- WORK TO COMPLETE -
In the abstract on on-line setup correction strategies, what PTV margin was used in the posterior direction?

- PASSAGE TO READ -
Efficient on‐line setup correction strategies using plan‐intent functions

Abstract

With the introduction of image-guided radiation therapy (IGRT) delivery systems on-line set-up correction strategies have gained in popularity. Usually, the correction workload of these strategies is high compared to off-line strategies as daily setup corrections have to be performed based on a predefined action level. In this work, it is proposed that on-line strategies must not only be judged in terms of workload but also in terms of efficacy. While workload can be easily predicted for such strategies, the efficacy must ultimately reflect the efficiency with which the original treatment plan intent is met. The purpose of this work is to investigate the tradeoff between workload and efficacy of three different on-line set-up correction strategies: The common fixed action level strategy and two novel on-line setup correction strategies, i.e., a dose-volume histogram (DVH) constraint and an equivalent uniform dose (EUD) score strategy that aim directly for better compliance with original treatment plan intent. All strategies were reformulated in terms of a score function that reflected treatment plan intent. A retrospective study was conducted on 5 prostate patients (7-field conformal, 79.8 Gy, 42 fractions). PTV margins were 10 mm except in the posterior direction (7 mm). The original treatment plan intent for these patients was defined using a set of DVH constraints. The results show that the on-line setup correction strategy based on a fixed action level of 3 mm resulted in a considerable correction workload. For larger action levels, a dose benefit (in terms of EUD) in the rectum and bladder was observed for all patients which is clinically "fortuitous" but difficult to take advantage of. In contrast, the application of the two novel strategies generally resulted in a controlled decrease of the dose to the rectum and the bladder with a smaller workload. It is concluded that using information about target anatomy and the planned dose distribution allows the design of specific correction strategies that are better tailored to the individual patient and that comply effectively with initial treatment plan intent.

- DATASET SECTION -
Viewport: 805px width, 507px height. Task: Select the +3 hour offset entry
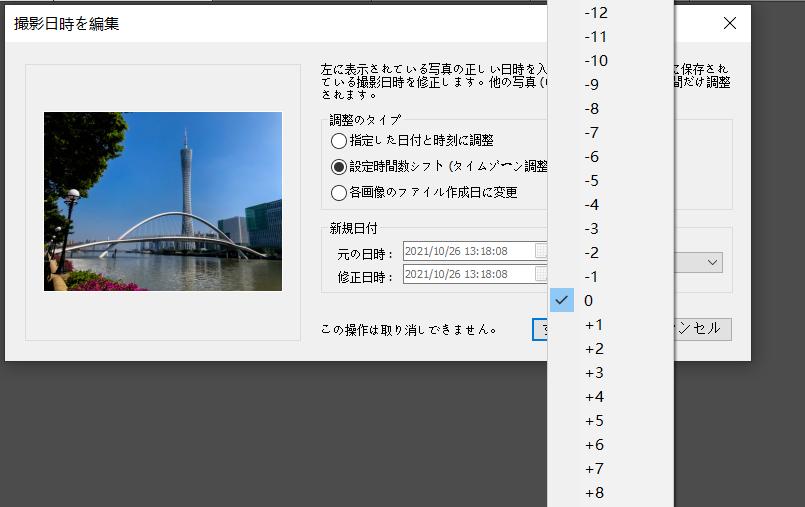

- WRITTEN RESPONSE -
7 mm